Listed records »
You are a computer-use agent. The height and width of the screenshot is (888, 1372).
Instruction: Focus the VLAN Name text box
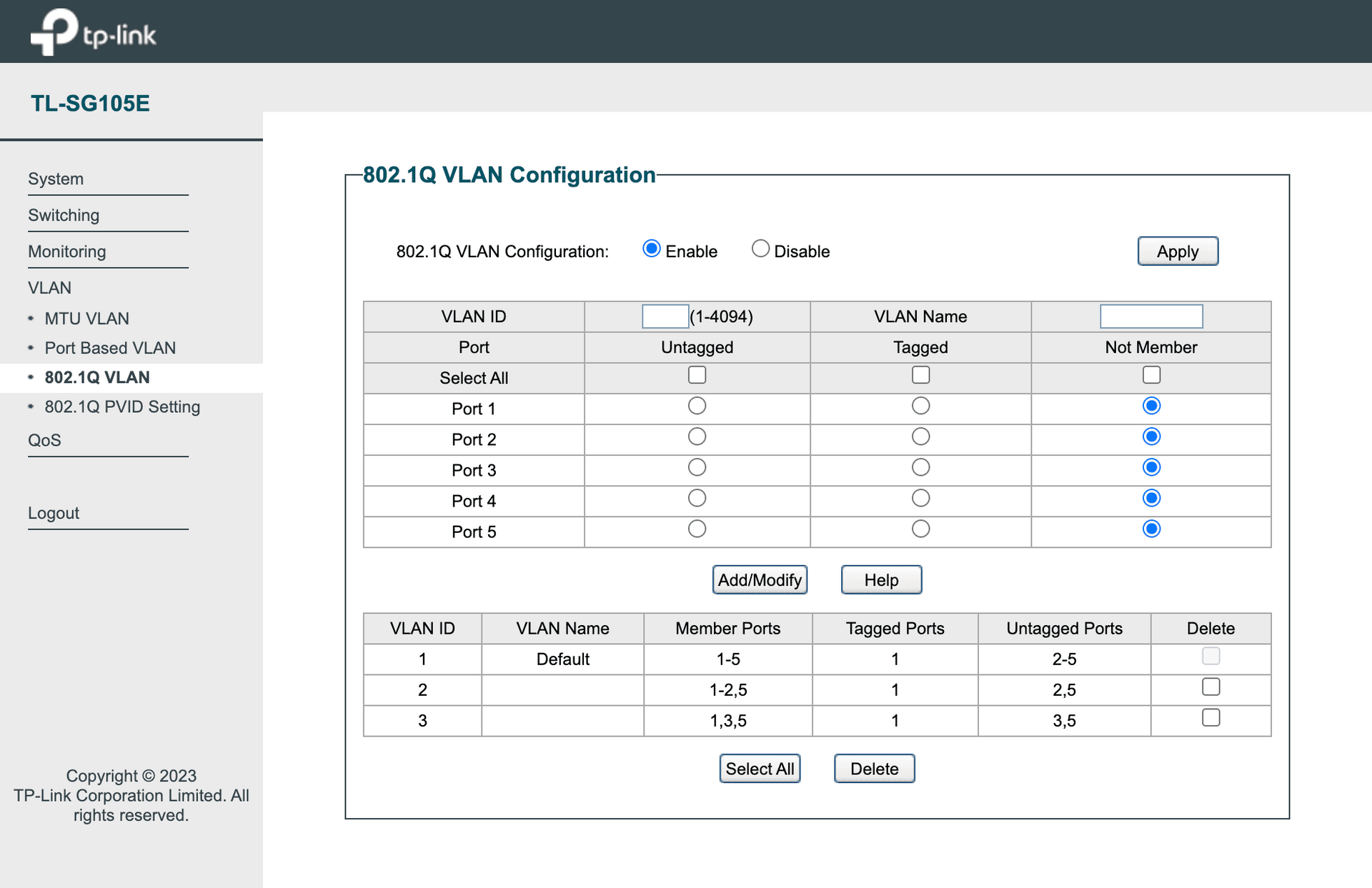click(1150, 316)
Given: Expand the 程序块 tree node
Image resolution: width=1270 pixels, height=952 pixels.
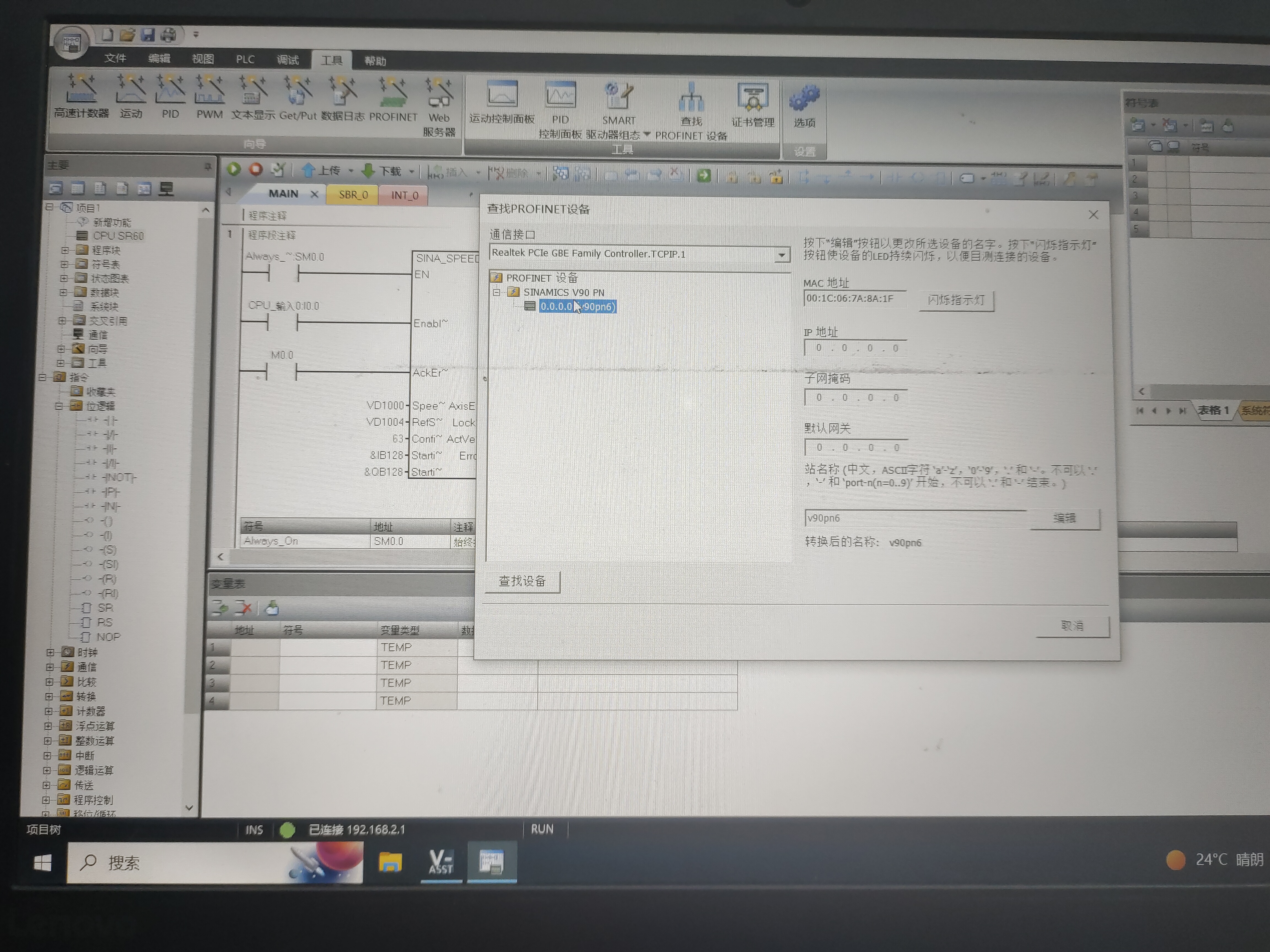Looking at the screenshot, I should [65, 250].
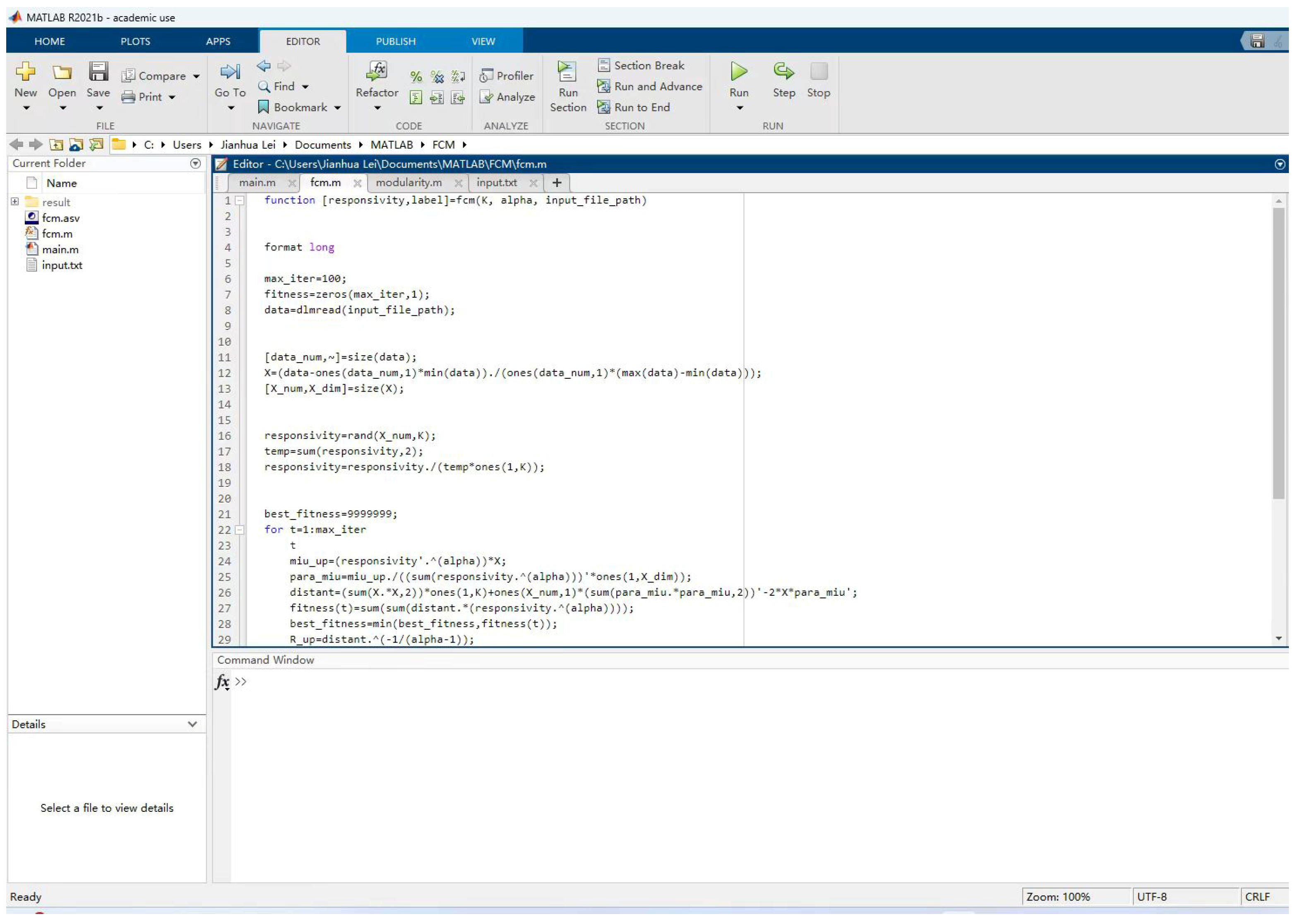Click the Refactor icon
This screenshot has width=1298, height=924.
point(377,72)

Task brief » Repeat the listing above word for word and leave its images out.

Reply to the task »
You are a computer-use agent. The height and width of the screenshot is (888, 1372).
Instruction: Focus the VLAN Name text box
click(1150, 316)
Given: Expand the 程序块 tree node
Image resolution: width=1270 pixels, height=952 pixels.
Looking at the screenshot, I should [65, 250].
Click the Refactor icon
This screenshot has width=1298, height=924.
point(377,72)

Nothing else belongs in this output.